Aaron is intimidated.
AARON: He's completely unimpressed by my intelligence.
He met a new guy who he really liked, but it became evident pretty quickly that this guy was no...uh...
BRAD: He's an idiot.
Thank you, Brad.
The three of us were having dinner at Andrea's discussing Aaron's dilemma.
BRAD: There is no dilemma. Why would you want to date someone dumber than you are?
AARON: Isn't it just as shallow to discriminate against someone because of their intelligence quotient as it would be to judge them for their looks?
ME: That's a very good point, Aaron.
BRAD: Plus, you think he's hot, right?
AARON: Oh my gosh, totally hot.
Herein lies the problem: How do you stay smart if you're dating someone--
--not quite as smart as you are?
AARON: Should I try to make him smarter?
BRAD: What are you going to do? Enroll him in an Art History course?
AARON: It wouldn't matter anyway. It almost seems like...he doesn't mind...being...not so bright.
ME: He probably doesn't. Sadly, at this period in our history, gay men are the social equivalent of Valley Girls.
I know, definitely not rad, man.
AARON: So what should I do?
ME: Just be yourself.
Go-to, cliche advice, I know. But it works!
AARON: He doesn't want to see me anymore.

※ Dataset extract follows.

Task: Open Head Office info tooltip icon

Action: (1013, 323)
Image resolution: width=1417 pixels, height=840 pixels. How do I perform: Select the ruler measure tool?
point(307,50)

...Okay 'works' is a general term.
AARON: He says he doesn't 'get me.'
ME: And by 'you,' he means--
AARON: Anything I say. He says it's like listening to a zebra talk.
ME: Zebras don't talk.
AARON: I'm sure he knows that. I mean, I wouldn't bet on it, but--
ME: Aaron, if he can't appreciate you for the smartass you are, then forget him.
AARON: Is it bad that I wish I had dumbed it down just a little?
AARON: So I could have gotten to sleep with him. I hear dumb guys are, like, wicked good in bed.
ME: I'm going to hang up now. Go do some math.
I hear fractions are the new cold showers.